Stored data:
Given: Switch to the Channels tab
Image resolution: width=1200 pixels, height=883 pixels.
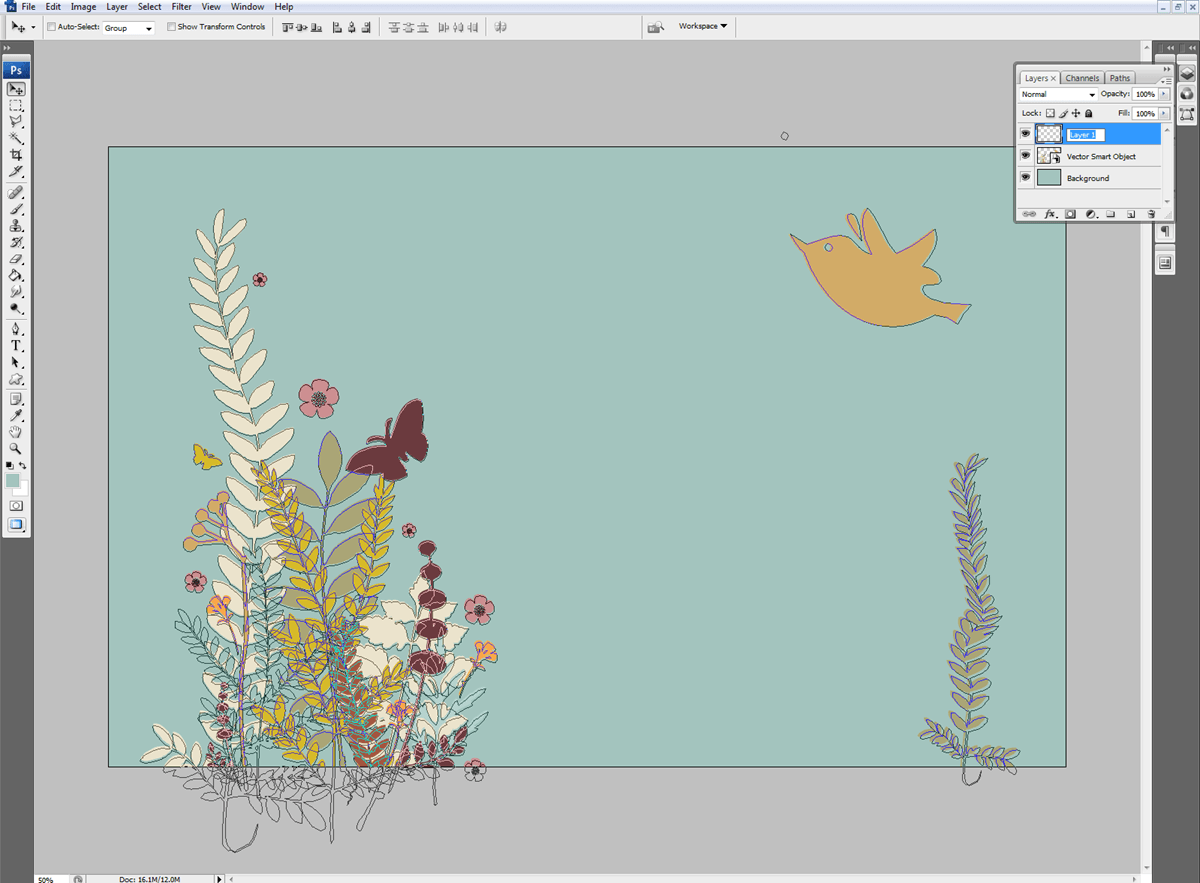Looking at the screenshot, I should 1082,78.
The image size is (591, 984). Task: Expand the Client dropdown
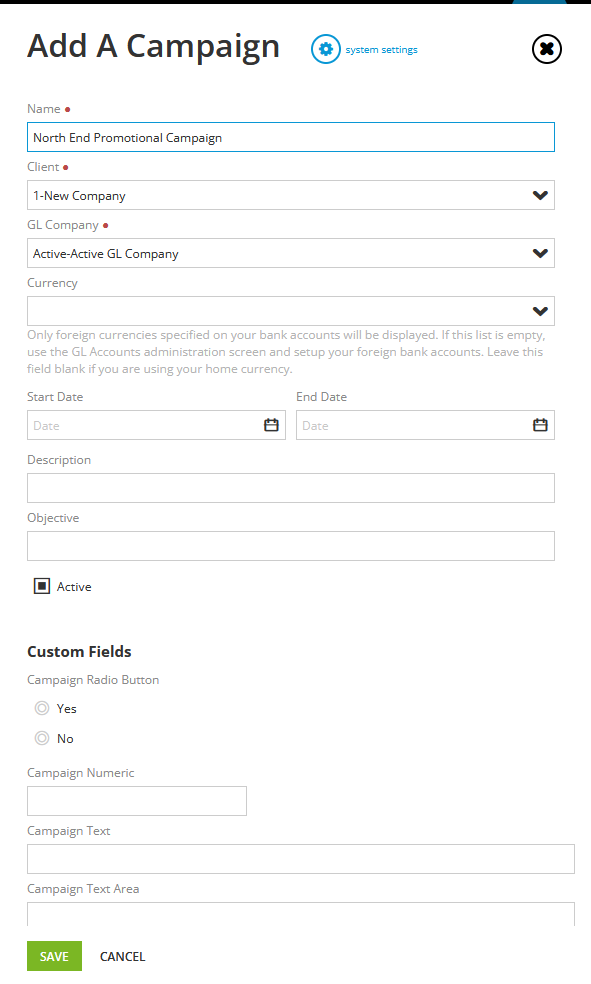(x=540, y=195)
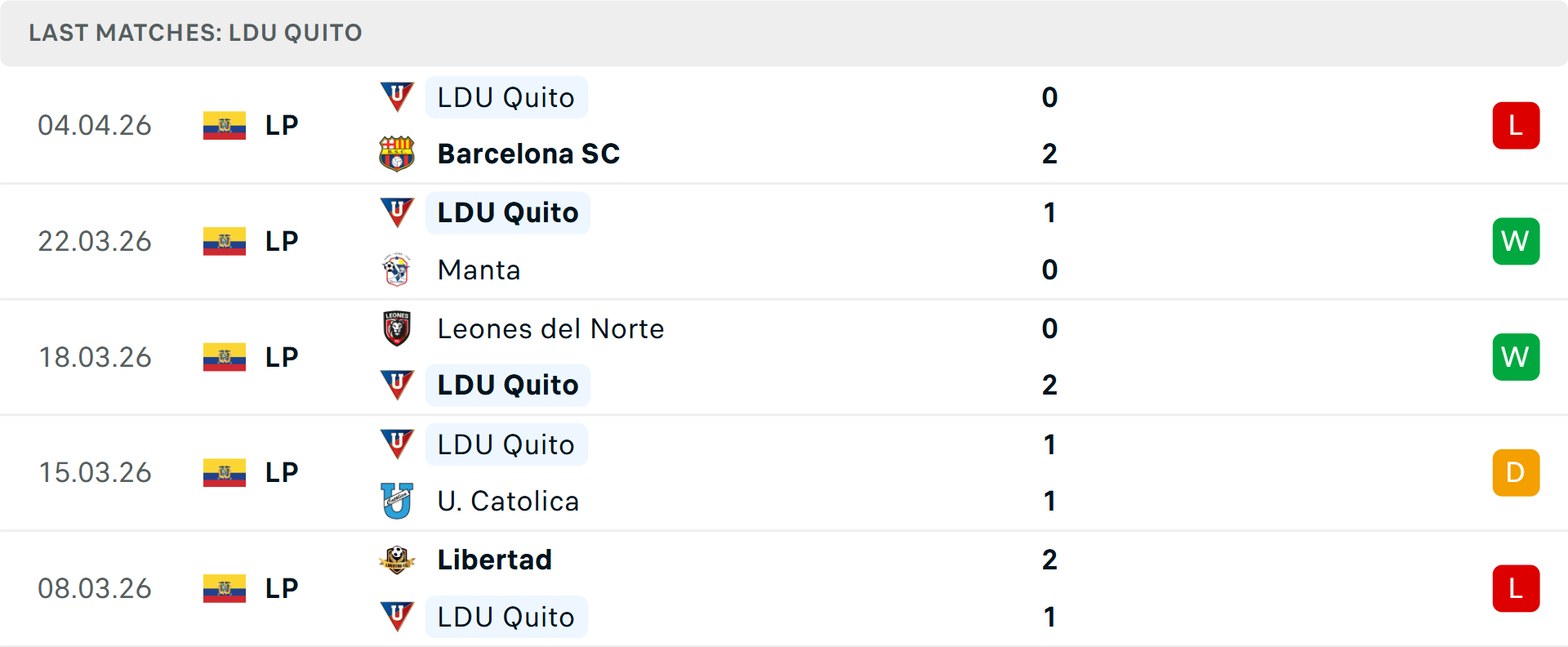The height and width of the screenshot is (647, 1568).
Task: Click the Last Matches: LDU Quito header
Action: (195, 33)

What is required
Copy the data word for word from the line containing "The image size" through the end of the data, leaving the pictures out.

Response to the task
The image size is (591, 984). Task: Expand the Client dropdown
(x=540, y=195)
The height and width of the screenshot is (647, 1568).
Task: Click the Last Matches: LDU Quito header
Action: (195, 33)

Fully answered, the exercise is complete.